Business strategy

Why your startup needs a lifecycle marketer if you’re keen to keep your customers

- October 3, 2023 3 MIN READ
Butterflies on flower
Photo: AdobeStock
If you’re following the SaaS business model, then you know that all of your profit comes after the first 12 months of a customer’s time with you.

Customer acquisition costs can be high, but the longer you retain that customer, the bigger your margin grows. 

Typically, customer success or support are the team(s) responsible for ensuring customers stick around – but there’s a role for marketers here too. These teams are often looking at the customers at the account level whereas your lifecycle marketer (or customer engagement marketer) is looking for trends, lifecycle stages, and programmatic opportunities amongst your customer base. 

Let’s break it down. 

What does a lifecycle marketer do? 

There’s a lot of overlap between what a marketer who focuses on lead generation and a lifecycle marketer do. Campaigns, or programs, are often a large part of the job, and it ranges: 

  • Onboarding/welcome 
  • Referrals, loyalty, or advocacy programs 
  • Upsells and cross sells 
  • Communicating price increases/changes to invoicing 
  • Increase product engagement/usage
  • Product education and awareness 
  • Driving community engagement 
  • Customer focused events 
  • Ongoing customer comms, such as a newsletter (of course partnering with your product marketer on this) 
  • And the big one, contract renewals 

Then we’ve also got the actual content or collateral creation for all of this, including reports, decks, emails, even blogs or web pages. Finally, they look for work that can be automated – just like regular marketing there’s a bunch of tools at their disposal to get this kind of work done. 

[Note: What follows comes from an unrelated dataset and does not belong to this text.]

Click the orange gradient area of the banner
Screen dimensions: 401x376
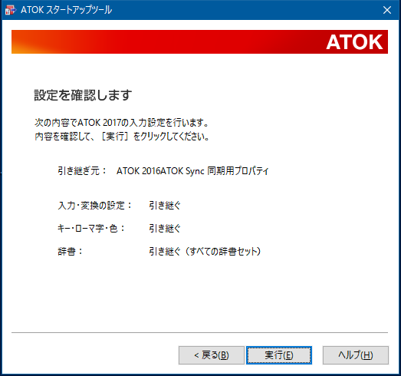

Where a lifecycle marketer will really shine is in that one-to-many approach, so your customer success team can focus on the one-to-one. 

When is it right to hire a lifecycle marketer? 

Some of the examples above might be things your team is already doing in other roles. 

Onboarding is a great example of this – you might have a product manager solely dedicated to onboarding, or you might have a customer success team that only onboards customers then hand them over. If those team members have a huge amount of work on their plate, and they have valuable work they’d be better off putting more time to, it might be time to hire a lifecycle marketer.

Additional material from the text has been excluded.